What is being asked: Please restate exactly the lines from the one holding "Click the Browse 2 Groups button" to the end of the material, including both ends and excluding every picture.

[Dataset excerpts — start]

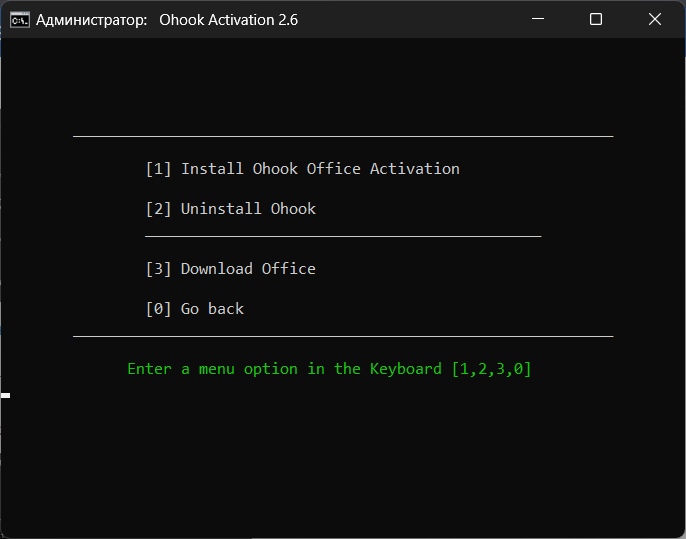This screenshot has height=539, width=686.
Task: Click the window title 'Ohook Activation 2.6'
Action: [x=228, y=20]
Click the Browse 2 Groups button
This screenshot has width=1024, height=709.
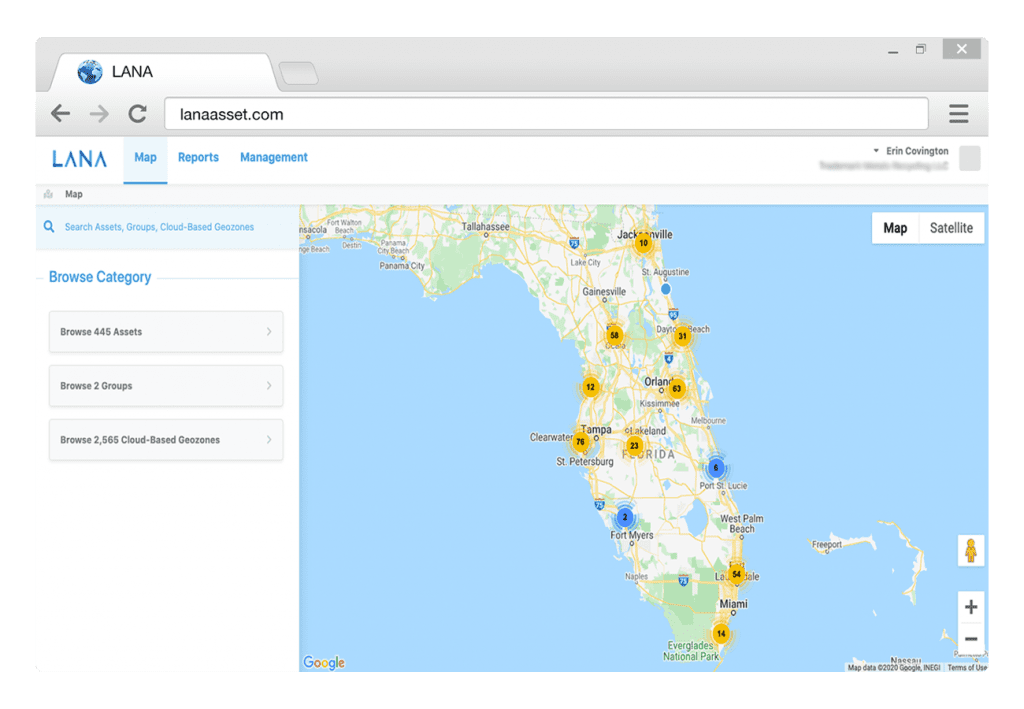pos(165,385)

[Dataset excerpts — finish]

Solved problem:
Click the Browse 2 Groups button
This screenshot has width=1024, height=709.
pos(165,385)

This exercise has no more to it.